May 2023 Blog

Latest news on the tax structuring of employee stock ownership plans (ESOPs) - a boost (not only) for start-ups

The draft bill of the Future Financing Act (ZuFinG) provides for improved framework conditions for Germany as a financial and business centre. In particular, the attractiveness for start-ups and future-oriented companies is to be increased through more favourable regulations on employee capital participation. However, the planned changes are generally of interest to companies of all sizes and sectors.

Background - Taxation of employee share ownership schemes

Incentivisation and more flexible remuneration through employee share ownership is also becoming increasingly important in Germany. Employee share ownership plans or ESOPs (Employee Stock Option Plans) are programmes in which employees are granted a stake in the company in the form of GmbH shares or shares at a reduced price. Participation via so-called profit participation rights or profit participation certificates is also possible. The non-cash benefit from the discounted transfer is subject to income tax and is generally taxable when the participation is granted, although the employee does not (initially) receive any income.

Section 19a EStG, which was only newly created in 2021, was intended to prevent this immediate taxation and thus make employee share ownership schemes more attractive. The regulation is mainly aimed at start-ups and young companies. § However, the current version of Section 19a EStG has a number of weaknesses, meaning that it is currently irrelevant in practice. This is now set to change with the ZuFinG, which is due to come into force on 1 January 2024.

Expansion of the scope of application to include "grown-ups", "late-stage" and growth companies

One of the main problems and criticisms is the scope of the regulation, which leaves out many future and growth companies. To date, only employees of companies that fall under the criteria for small and medium-sized enterprises (SMEs: maximum 250 employees, EUR 50 million turnover and EUR 43 million balance sheet total) in the current or previous calendar year can benefit from the tax relief under Section 19a EStG. In addition, a maximum of 12 years may have passed since the company was founded.

The SME criteria are now to be doubled and companies that are up to 20 years old are also to be included. In addition, the look-back period will be extended from one to six years: if the company in question has not exceeded the new thresholds in any of the last six years, Section 19a EStG will apply. Furthermore, shareholdings in companies affiliated with the employer company are also to be tax-privileged in future. This also opens up new opportunities for established companies with young subsidiaries.

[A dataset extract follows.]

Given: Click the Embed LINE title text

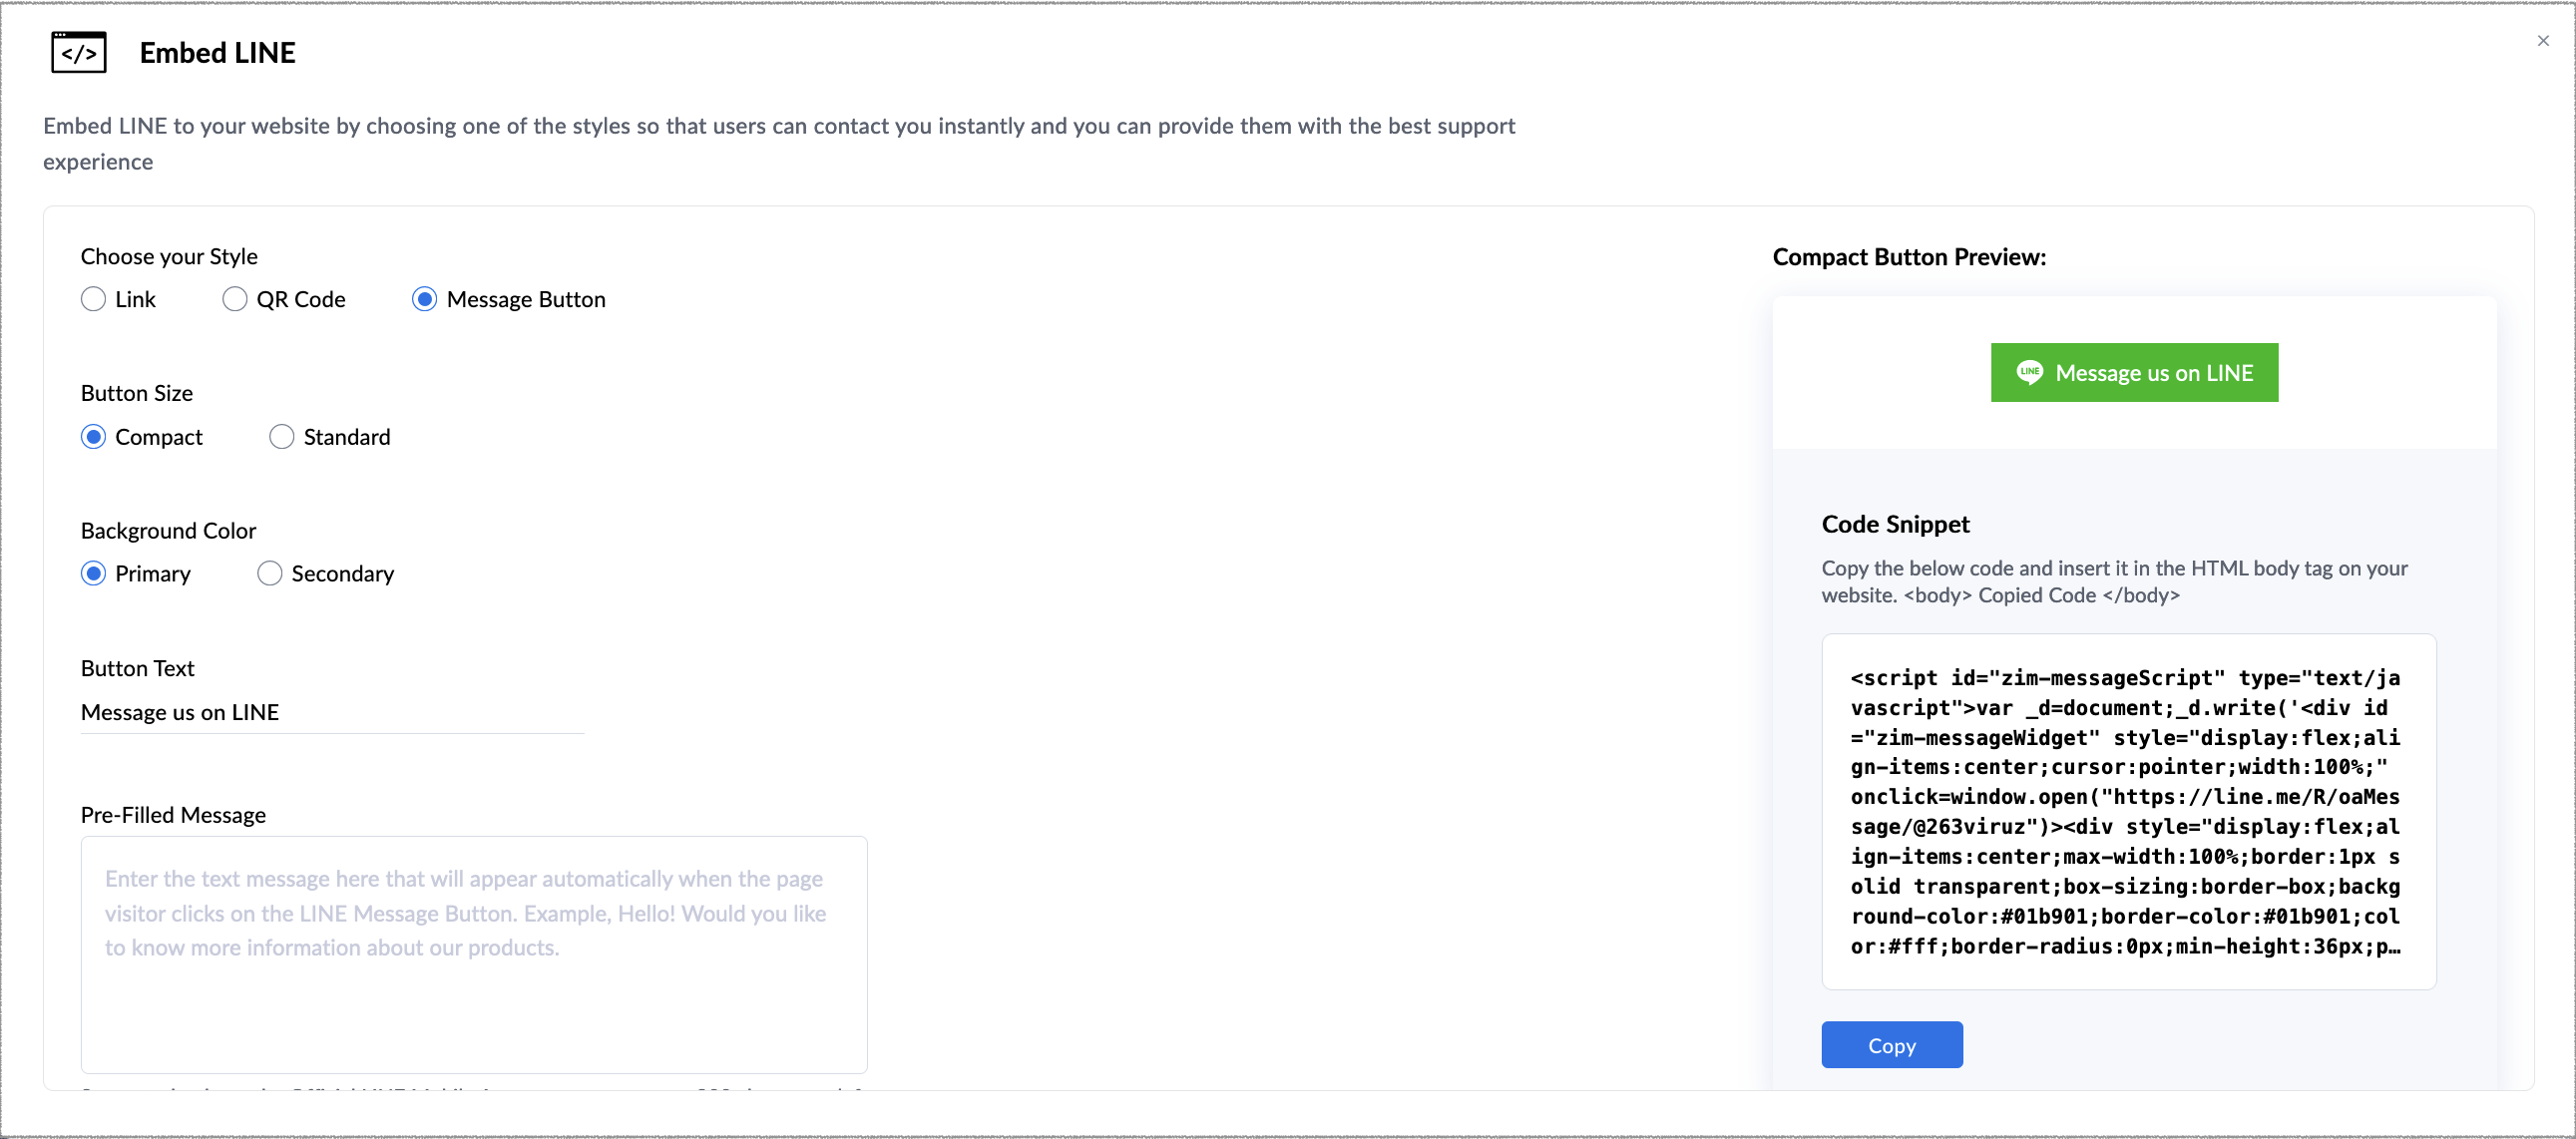Looking at the screenshot, I should (217, 52).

Increase in the tax-free allowance

The annual tax-free allowance for the acquisition of employee shareholdings is to be increased from EUR 1,440 to EUR 5,000.

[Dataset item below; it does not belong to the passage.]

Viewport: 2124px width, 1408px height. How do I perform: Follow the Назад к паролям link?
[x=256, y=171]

Showstopper "dry income" removed

The fundamental problem to be solved with employee share ownership schemes is that of so-called dry income, i.e. the taxation of a non-cash benefit. This is because the employee does not actually receive income until the shares are sold.

§ Although Section 19a of the German Income Tax Act (EStG) currently only provides for so-called longstop taxation after 12 years, there are also some problematic substitute realisation situations that also trigger taxation. In particular, a change of employer or termination of employment by the employee lead to immediate taxation.

Taxation is now to be deferred for 20 years. In addition, a change of employer or termination of employment by the employee or the expiry of the 20-year period will no longer trigger immediate taxation for the employee in future if the employer irrevocably assumes liability for income tax in the event of the actual sale of shares.

Flat-rate taxation of 25%

The draft also provides for the possibility of flat-rate taxation of the non-cash benefit in the amount of 25% (plus solidarity surcharge, if applicable). This would lead to a fundamentally uniform taxation of the granting and subsequent sale of the participation and is significantly more attractive than the wage tax rate of up to 45%.

Excursus: So-called hurdle shares as an alternative structure

If the draft is actually implemented, the granting of employee share ownership schemes will become much simpler and more attractive, both for companies and employees.

One relevant alternative in the current legal situation is the structuring of employee share ownership via so-called hurdle shares. These are shares that have a negative liquidation preference and therefore only allow participation in future earnings. The shares therefore have no value at the time they are granted, meaning that there is no taxable benefit in money's worth. However, such arrangements require a certain amount of structuring and should always be backed up by an income tax ruling.

Summary and outlook

The draft bill provides for a significant improvement in the tax framework for employee share ownership schemes and would be a first step towards promoting innovation and investment in Germany.